For population data, the Kurtosis of \(x_1, x_2, ..., x_n\) is given by

\begin{equation*} \frac{1}{\sigma^4} \frac{\sum_{k=1}^n ( x_k-\mu )^4}{n}. \end{equation*}

For sample data, the Kurtosis of \(x_1, x_2, ..., x_n\) is given by

\begin{equation*} \frac{1}{s^4} \frac{\sum_{k=1}^n ( x_k-\overline{x} )^4}{n}. \end{equation*}

A kurtosis of 3 indicates that the data is perfectly bell shaped (a "normal" distribution) whereas data further away from 3 indicates data that is less bell shaped.

Theorem 1.7.3. Alternate Formulas for Skewness and Kurtosis.

Skewness =

\begin{equation*} \text{skewness} = \frac{1}{s^3} \left [ \frac{\sum_{k=1}^n x_k^3}{n} - 3 \overline{x}\sum_{k=1}^n \frac{x_k^2}{n} + 2 (\overline{x}^3) \right ] \\ = \frac{1}{s^3} \left [ \frac{\sum_{k=1}^n x_k^3}{n} - 3 v \overline{x} - (\overline{x})^3 \right ] \end{equation*}

and Kurtosis =

\begin{equation*} \text{kurtosis} = \frac{1}{s^4} \left [ \frac{\sum_{k=1}^n x_k^4}{n} - 4 \overline{x} \frac{\sum_{k=1}^n x_k^3 }{n} + 6 (\overline{x})^2 \frac{\sum_{k=1}^n x_k^2}{n} - 3 (\overline{x})^4 \right ] \\ = \frac{1}{s^4} \left [ \frac{\sum_{k=1}^n x_k^4}{n} - 4 \overline{x} \frac{\sum_{k=1}^n x_k^3 }{n} + 6 (\overline{x})^2 v + 3 (\overline{x})^4 \right ] \end{equation*}

Proof.

For skewness, expand the cubic and break up the sum.
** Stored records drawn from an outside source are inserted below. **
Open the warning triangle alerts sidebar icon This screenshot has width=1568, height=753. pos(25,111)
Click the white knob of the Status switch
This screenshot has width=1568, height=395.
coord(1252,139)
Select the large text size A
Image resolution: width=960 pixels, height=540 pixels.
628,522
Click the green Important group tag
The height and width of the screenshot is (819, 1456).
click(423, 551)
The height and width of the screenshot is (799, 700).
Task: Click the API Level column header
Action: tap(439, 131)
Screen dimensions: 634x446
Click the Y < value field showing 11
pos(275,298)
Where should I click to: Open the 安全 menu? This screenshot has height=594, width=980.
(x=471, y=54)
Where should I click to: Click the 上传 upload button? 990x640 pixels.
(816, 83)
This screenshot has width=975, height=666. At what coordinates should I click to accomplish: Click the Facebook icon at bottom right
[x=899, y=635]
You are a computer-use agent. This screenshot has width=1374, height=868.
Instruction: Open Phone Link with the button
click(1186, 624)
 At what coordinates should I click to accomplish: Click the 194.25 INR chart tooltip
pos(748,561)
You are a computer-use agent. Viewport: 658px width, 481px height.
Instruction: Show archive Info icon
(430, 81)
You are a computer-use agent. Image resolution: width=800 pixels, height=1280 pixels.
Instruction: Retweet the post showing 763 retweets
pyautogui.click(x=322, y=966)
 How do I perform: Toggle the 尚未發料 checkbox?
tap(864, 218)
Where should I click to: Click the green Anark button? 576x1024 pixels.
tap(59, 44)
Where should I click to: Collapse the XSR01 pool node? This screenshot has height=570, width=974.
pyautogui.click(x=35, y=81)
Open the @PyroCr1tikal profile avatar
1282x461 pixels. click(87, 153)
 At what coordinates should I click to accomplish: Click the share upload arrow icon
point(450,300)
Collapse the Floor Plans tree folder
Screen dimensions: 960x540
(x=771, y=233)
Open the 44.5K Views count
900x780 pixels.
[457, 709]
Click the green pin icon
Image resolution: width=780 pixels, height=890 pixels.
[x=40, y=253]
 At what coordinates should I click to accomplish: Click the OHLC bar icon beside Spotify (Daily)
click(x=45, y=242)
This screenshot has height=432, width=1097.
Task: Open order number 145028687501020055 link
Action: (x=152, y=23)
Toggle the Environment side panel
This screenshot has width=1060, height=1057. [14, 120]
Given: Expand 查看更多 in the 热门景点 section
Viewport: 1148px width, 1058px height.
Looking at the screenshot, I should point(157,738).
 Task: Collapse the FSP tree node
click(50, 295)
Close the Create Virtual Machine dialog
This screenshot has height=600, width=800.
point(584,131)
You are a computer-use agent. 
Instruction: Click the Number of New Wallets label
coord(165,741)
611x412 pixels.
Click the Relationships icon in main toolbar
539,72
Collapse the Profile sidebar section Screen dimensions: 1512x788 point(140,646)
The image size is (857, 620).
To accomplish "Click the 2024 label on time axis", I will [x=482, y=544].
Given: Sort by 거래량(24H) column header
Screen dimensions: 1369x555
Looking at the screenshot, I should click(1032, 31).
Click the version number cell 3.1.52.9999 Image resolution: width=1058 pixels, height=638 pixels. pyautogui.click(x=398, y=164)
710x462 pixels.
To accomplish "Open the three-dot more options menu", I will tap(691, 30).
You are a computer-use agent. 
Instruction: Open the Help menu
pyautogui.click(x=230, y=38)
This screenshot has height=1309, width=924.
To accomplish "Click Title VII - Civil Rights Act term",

Factoring out constants (such as \(\overline{x}\)) gives

\begin{align*} & \frac{\sum_{k=1}^n ( x_k-\overline{x} )^3}{n}\\ & = \frac{\sum_{k=1}^n x_k^3}{n} - 3 \overline{x} \frac{\sum_{k=1}^n x_k^2 }{n} + 3 (\overline{x)}^2 \frac{\sum_{k=1}^n x_k}{n} - \frac{\sum_{k=1}^n (\overline{x})^3}{n}\\ & = \frac{\sum_{k=1}^n x_k^3}{n} - 3 \overline{x}(v + (\overline{x})^2) + 3 (\overline{x})^3 - (\overline{x})^3\\ & = \frac{\sum_{k=1}^n x_k^3}{n} - 3 \overline{x}v - (\overline{x})^3 \end{align*}

and divide by the cube of the standard deviation to finish. Note that the first expansion in the derivation above can be used quickly if the data is collected in a table and powers easily computed.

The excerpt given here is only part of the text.